Say how many lines in the entries below mention "screenshot", with no other words.
◇ ◇ ◇
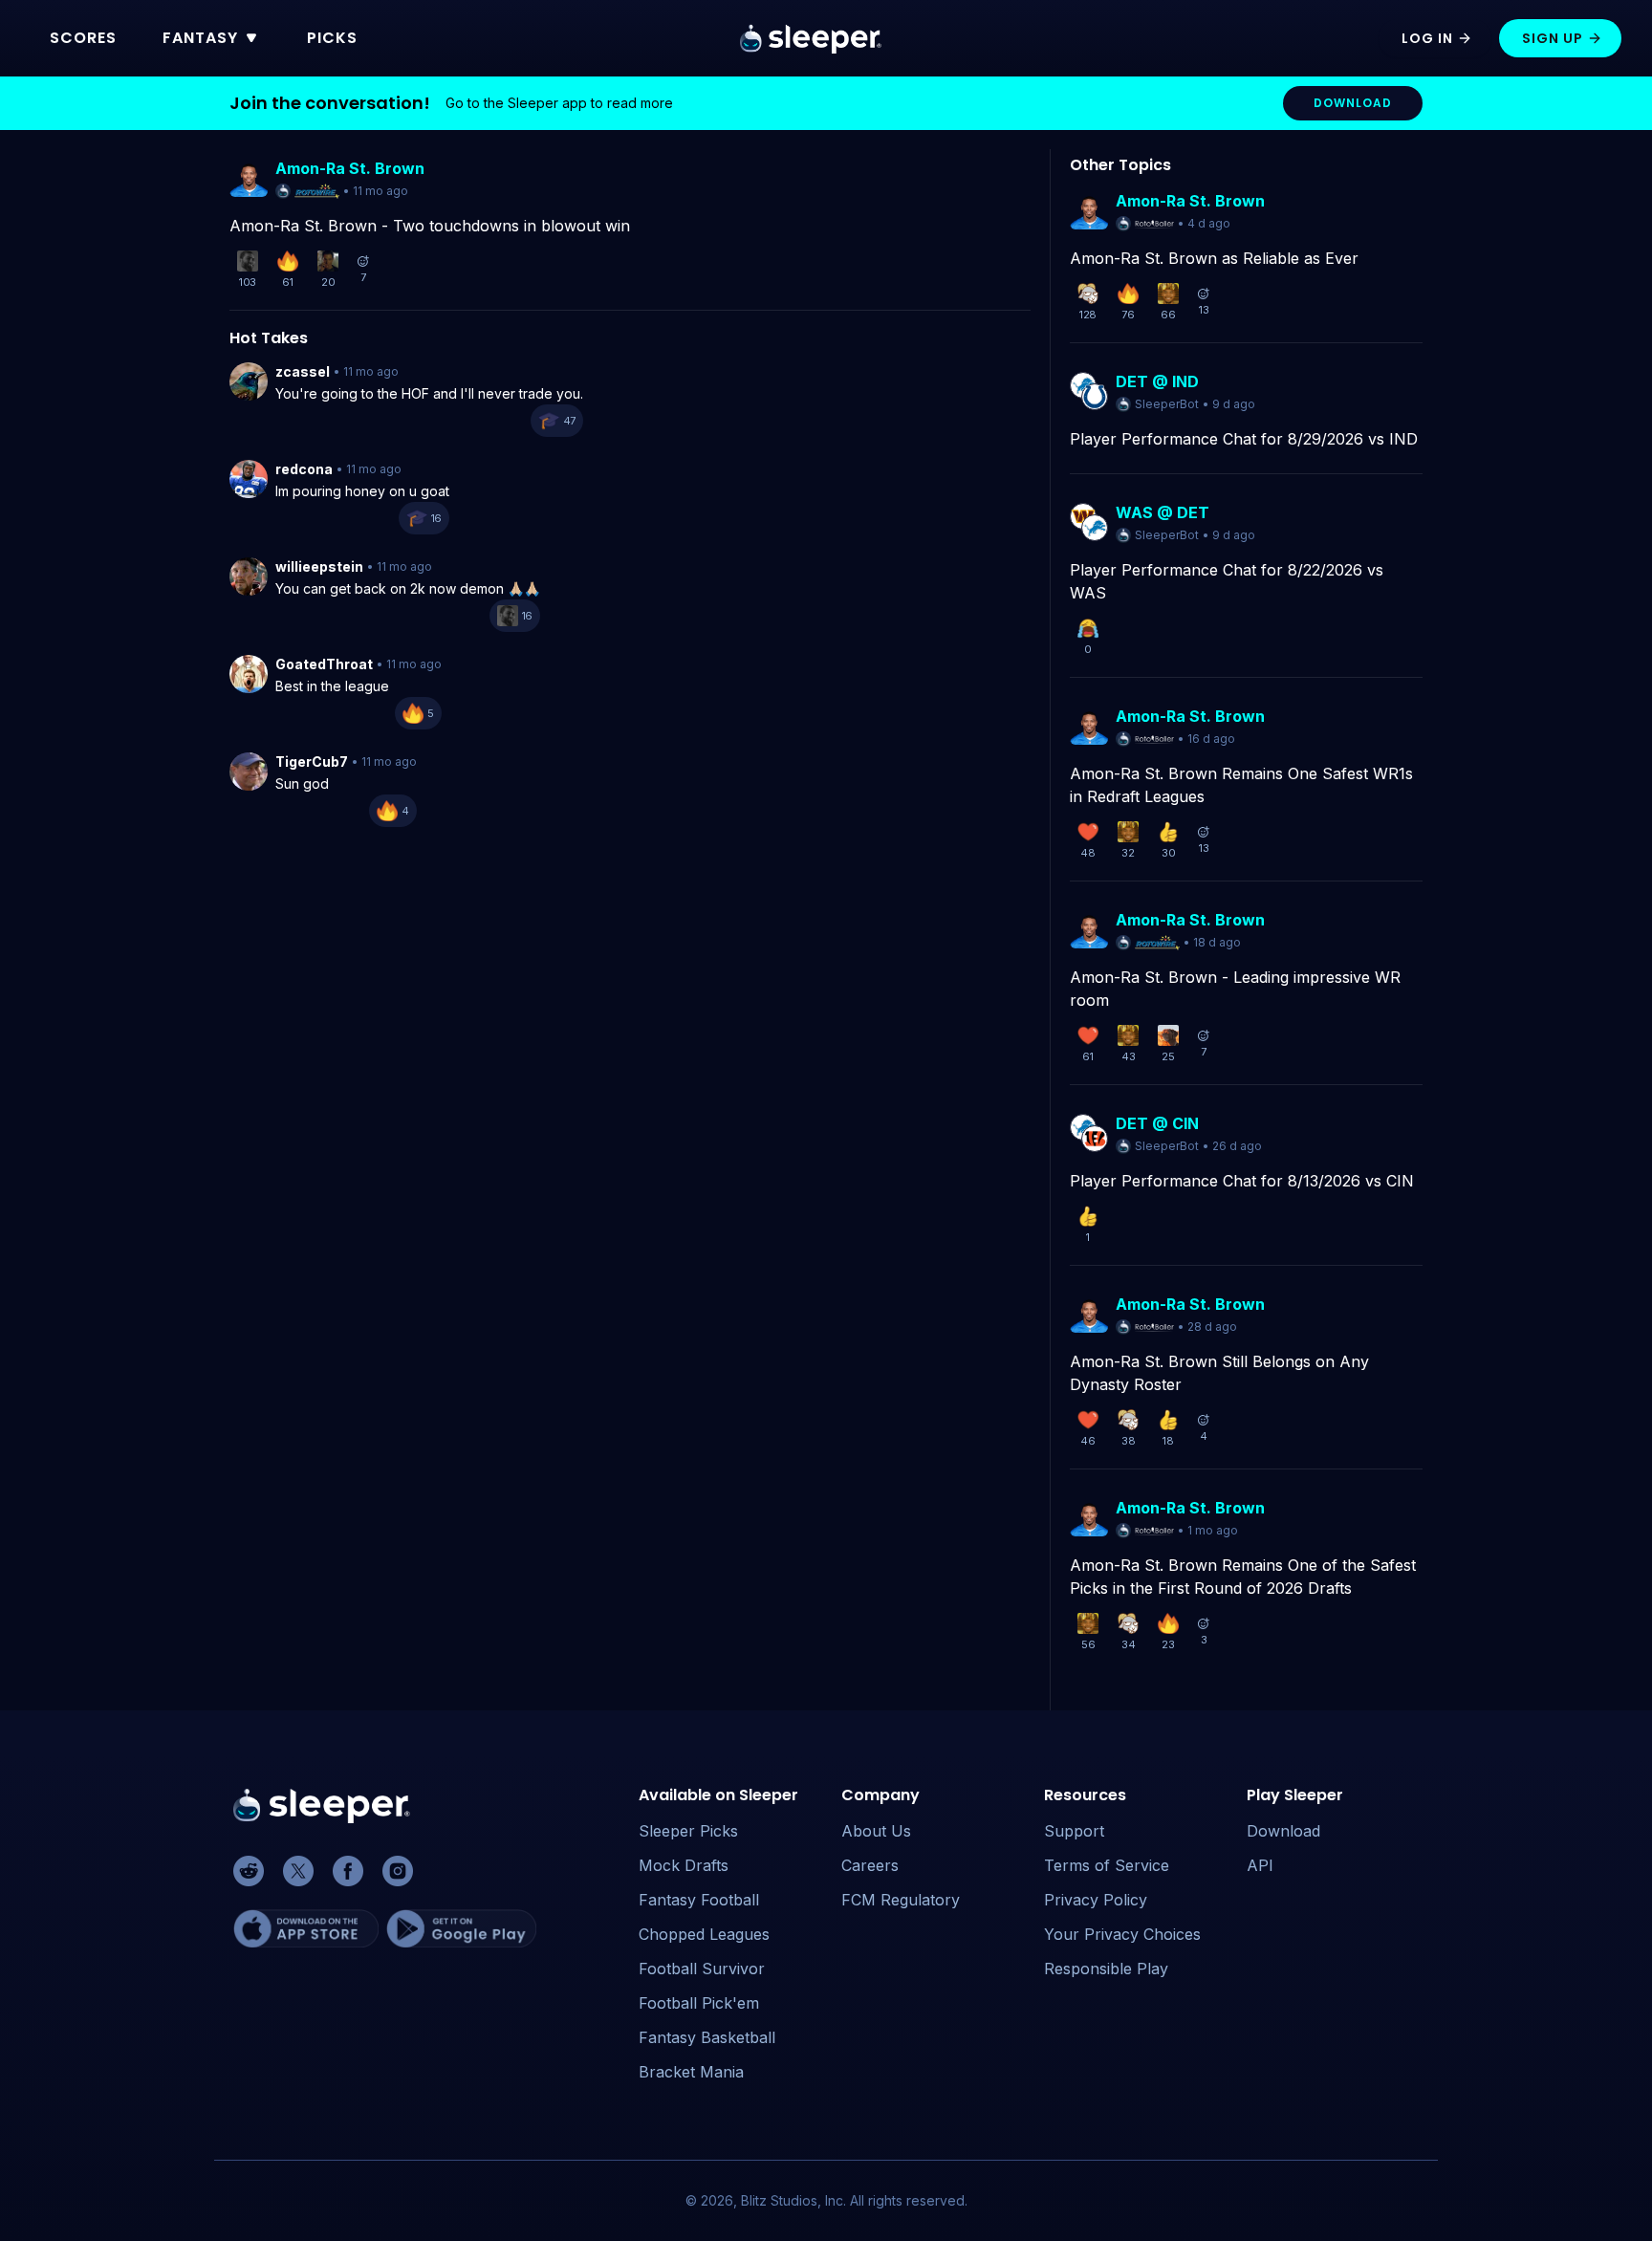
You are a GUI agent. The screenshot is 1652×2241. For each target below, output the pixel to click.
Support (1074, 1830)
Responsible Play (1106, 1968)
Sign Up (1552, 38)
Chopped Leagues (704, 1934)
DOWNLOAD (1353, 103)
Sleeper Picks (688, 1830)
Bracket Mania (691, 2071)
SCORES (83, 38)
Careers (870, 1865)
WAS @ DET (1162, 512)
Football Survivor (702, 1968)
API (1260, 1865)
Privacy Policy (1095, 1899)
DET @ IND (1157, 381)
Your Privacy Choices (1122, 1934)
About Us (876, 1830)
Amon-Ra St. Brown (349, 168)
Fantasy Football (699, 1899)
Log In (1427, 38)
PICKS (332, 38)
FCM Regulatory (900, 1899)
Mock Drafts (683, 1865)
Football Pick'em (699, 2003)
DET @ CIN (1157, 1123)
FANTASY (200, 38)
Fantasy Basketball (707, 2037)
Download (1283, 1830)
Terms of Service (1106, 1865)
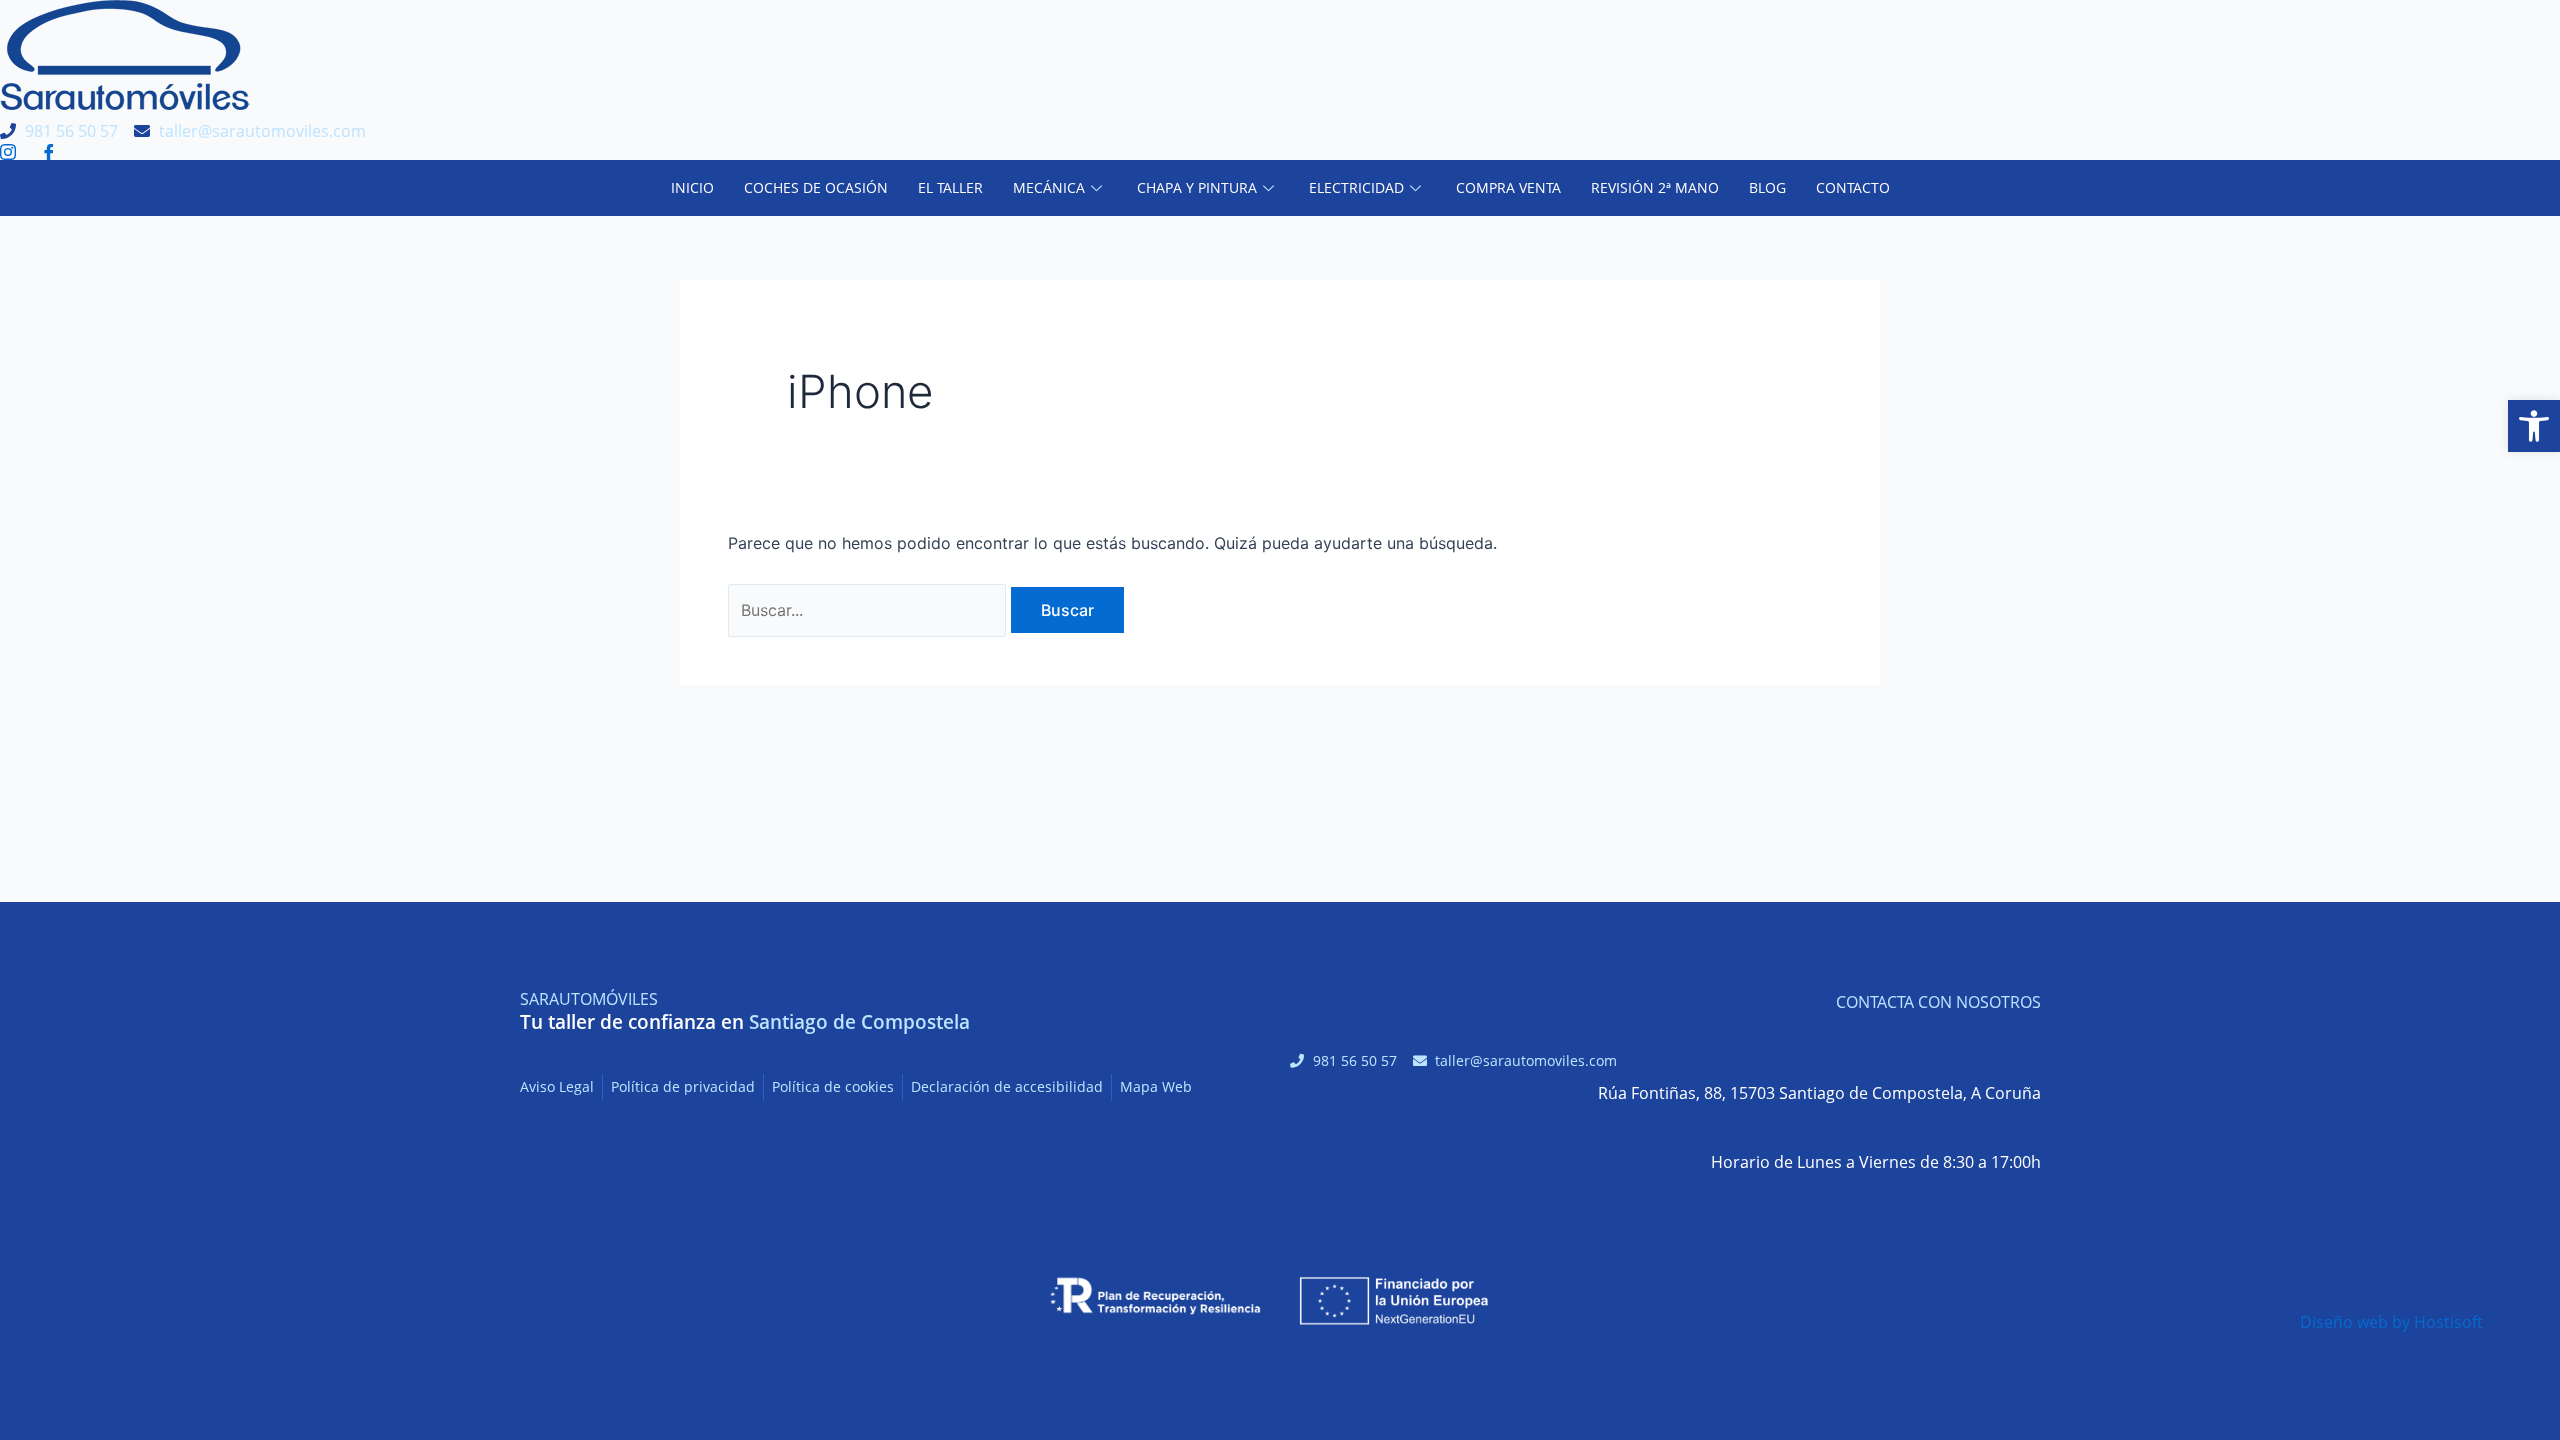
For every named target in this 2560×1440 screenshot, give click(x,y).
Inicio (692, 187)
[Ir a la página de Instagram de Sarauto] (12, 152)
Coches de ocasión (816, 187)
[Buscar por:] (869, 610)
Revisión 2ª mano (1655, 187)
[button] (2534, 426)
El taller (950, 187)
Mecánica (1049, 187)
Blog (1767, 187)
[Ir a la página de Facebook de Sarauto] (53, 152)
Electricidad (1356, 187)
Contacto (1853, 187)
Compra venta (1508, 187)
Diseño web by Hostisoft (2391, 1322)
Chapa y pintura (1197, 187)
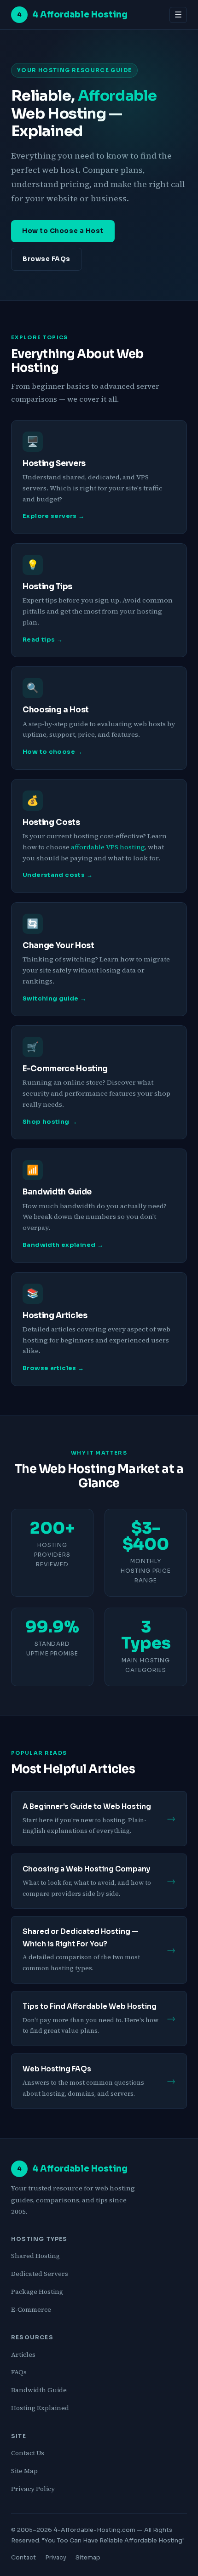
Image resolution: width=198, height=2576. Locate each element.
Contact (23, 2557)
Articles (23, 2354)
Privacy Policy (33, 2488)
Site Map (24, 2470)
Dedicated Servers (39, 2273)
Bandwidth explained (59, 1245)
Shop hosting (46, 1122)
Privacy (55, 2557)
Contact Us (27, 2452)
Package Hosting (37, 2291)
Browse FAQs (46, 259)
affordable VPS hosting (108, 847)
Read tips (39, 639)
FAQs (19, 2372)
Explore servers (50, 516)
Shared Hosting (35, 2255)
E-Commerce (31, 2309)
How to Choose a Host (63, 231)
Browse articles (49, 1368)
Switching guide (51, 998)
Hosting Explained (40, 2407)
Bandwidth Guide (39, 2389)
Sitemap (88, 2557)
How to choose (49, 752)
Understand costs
◇ ◇ ◇
**OUTPUT OF THE TASK**
2